Muharref incillerde haber verilen Hz.İsa'nm mucize kehanetlerinden bir diğeri de, onun, sevgili öğrencisi Petrus'un kendisini üç kere inkâr edeceğini söylemesidir. İncillere göre Hz.İsa, son akşam yemeğinde Petrus'a "Sen beni bu gece horoz ötmeden önce üç kere inkâr edeceksin" diye hitab etmiştir. incillere göre Hz. İsa'nın bu mucizesi aynı gece gerçekleşmiş, Hz.İsa tutuklandıktan sonra onun peşinden giden Petrus, kendisine Hz. İsa'nın öğrencisi olup olmadığı üç kere ayrı ayrı sorulduğu halde üçünde de "Onu tanımam" diye cevap vermiştir. İşin daha entresan tarafı, Hz.İsa, Petrusa "Sen beni bu gece horoz ötmeden üç kere inkâr edeceksin" dediği zaman, Petrus şiddetle tepki gösterip "Her şey olur ama bu olmaz, ben seni asla inkâr etmem" diye cevap verdiği halde, sabah olmadan önce kendisine Hz. İsa'nın adamı olup olmadığı sorulduğu zaman "Hayır onu tammıyorum" diye cevap vermiş olmasıdır. İncillerin bu inkârı anlatış tarzına bakılırsa, Petrus'un bu inkârında kendi iradesi dışında gizli bir zorlama olduğu havası seziliyor. Yani Hz.İsa, bunun olacağını söylüyor, Petrus kesinlikle inkâr etmeme niyetinde ama, farkında olmadan birdenbire inkâr gerçekleşiveriyor. Adeta ilâh İsa'nın gizli bir zorlaması ile, bu inkârın gerçekleştiği havası ortaya çıkıyor. Ayrıca burada başka bir soru daha ortaya çıkıyor:

Petrus, Hz.İsa tutuklanınca onun arkasından gidip onu takibetmek cesaretini gösterebildiği halde, neden kendisine "Onun adamı mısın?" diye sorulunca "Hayır onu tanımam" diye cevap versin? Sonra Petrus'un "Onu tanımam" demesi niçin inkâr etmek ma'naşına alınsın? Petrus'a soruyu soran kadın veya kadınlar (incillerde bu konuda dahi çelişkiler vardır, bir İncilde Petrus'a iki kere soruyu yönelten bir tek kadındır, diğer İncilde ise ayrı ayrı kadınlardır) ona "Sen İsa'ya inanıyor musun, inanmıyor musun?" diye sormamış ve o da "İnanmıyorum" diye cevap vermemiştir. Şâyet bu ifade inkâr ma'nasma, yani Hz. İsa'ya inanmamak ve onun davetini reddetmek anlamına geliyorsa bu inkâr, Havari ve Risale yazarı Petrus'un, korkunç bir hata işlediğini ortaya koymaz mı? Petrus'u böylesine bir inkâra sapmaktan etmekten men etmeyen vahiy ve ilham, kitap yazarken onu nasıl korumuş ve onun Risalesini yazarken hata etmesine nasıl engel olmuştur? Bu hadise dahi hatasız yazılmaları konusunda İncillere fazla güvenilemiyeceğini ortaya koymaktadır.

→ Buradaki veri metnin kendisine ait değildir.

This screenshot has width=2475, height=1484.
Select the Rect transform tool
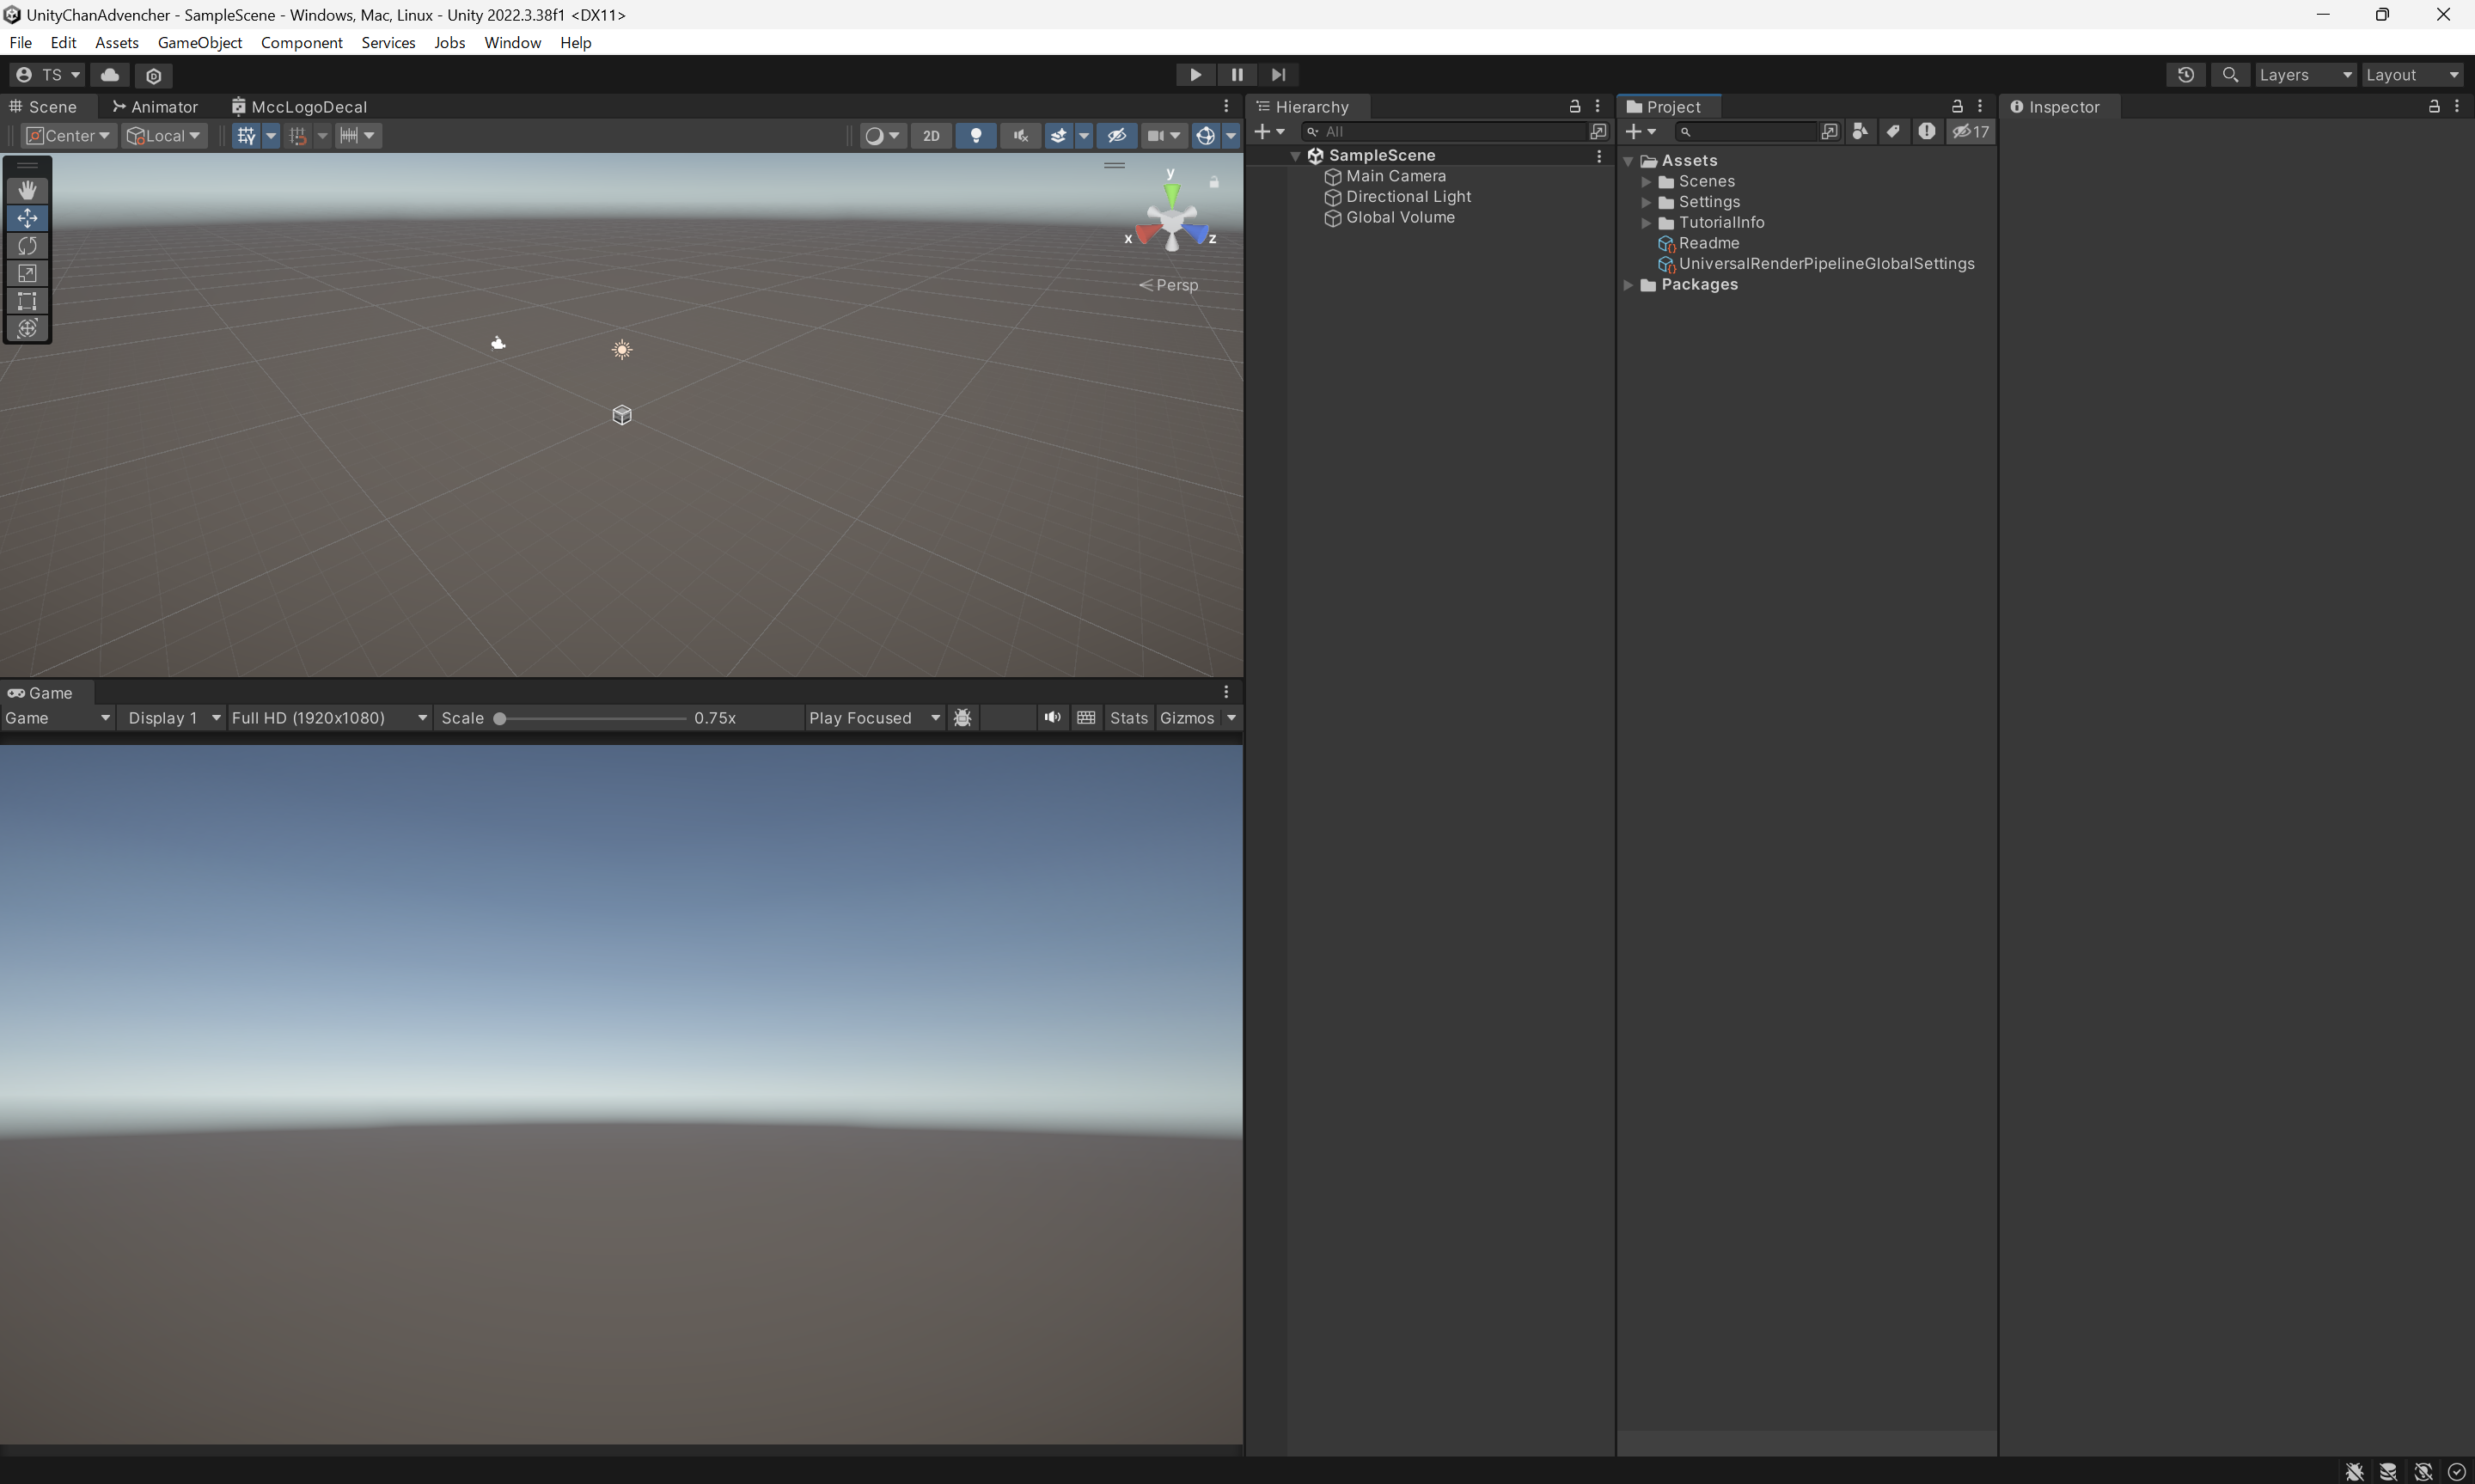point(27,301)
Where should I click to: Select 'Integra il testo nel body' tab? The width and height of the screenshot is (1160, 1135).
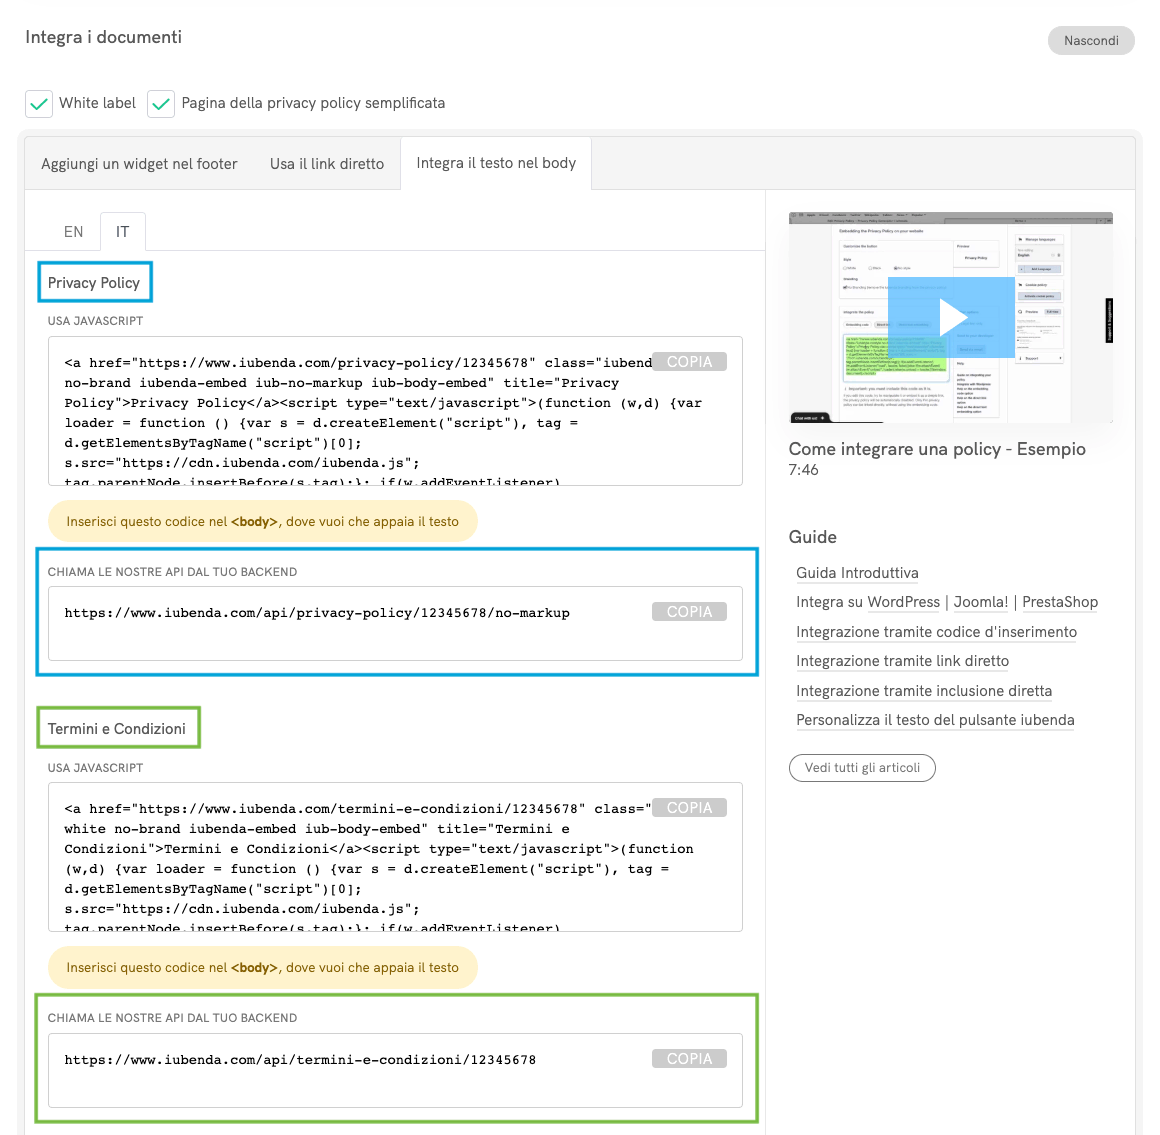pyautogui.click(x=496, y=163)
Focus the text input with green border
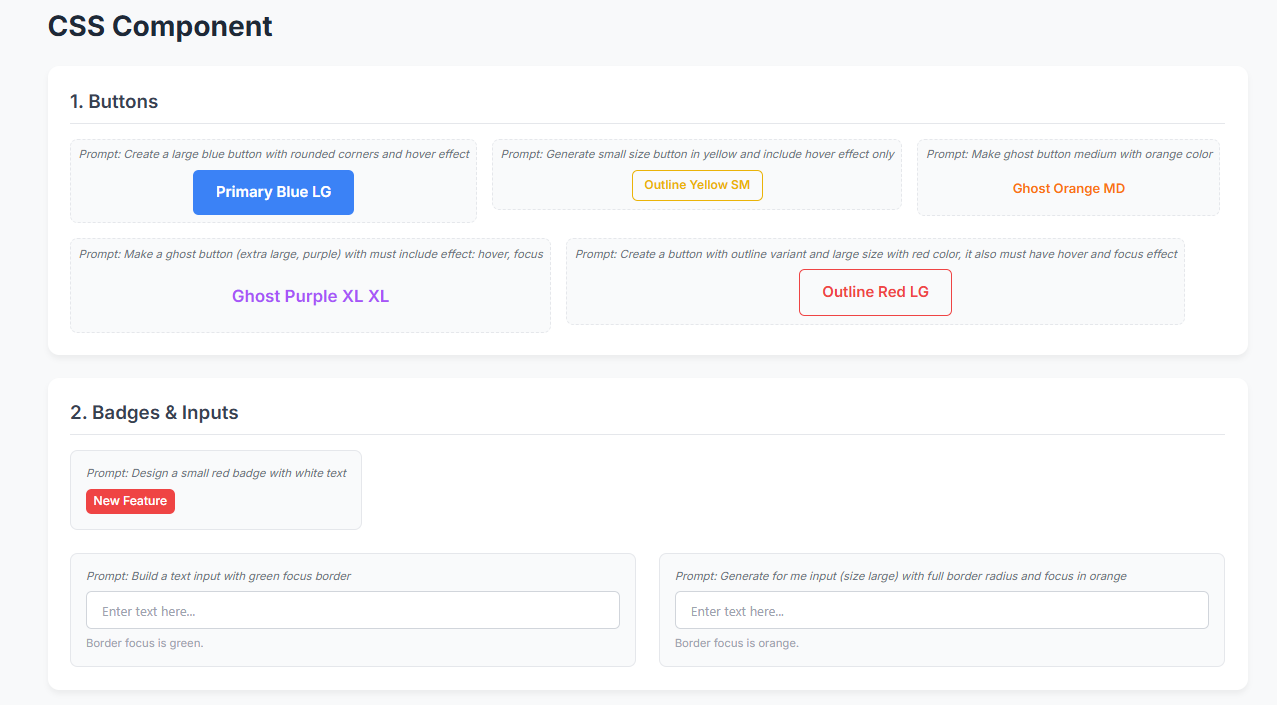 click(352, 610)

Hz.İsa'nın gelecekte olacağını haber verdiği en önemli
haberlerden biri, şüphesiz Kudüs'ün ve Süleyman mabedinin
tahrib edileceği ve yıkılacağı haberidir(138). Bu habere bağlı
olarak kendisinin yeniden geri gelerek "Tanrı krallığı"nı tesis
edeceğini beyan ettiğini incillerden öğreniyoruz. Hadise şöyle naklediliyor: Hz.İsa, mabedden çıkarken öğrencilerinden biri taşları ve yapıları göstererek "Ne güzel taşlar ve binalar!" diye konuşunca, Hz.İsa ona, bir gün büyük bir felaketin geleceğini, burada taş üstünde taş kalmayacağını söylemiş ve o gün geldiğinde ne yapmaları gerektiğini tenbih etmiştir.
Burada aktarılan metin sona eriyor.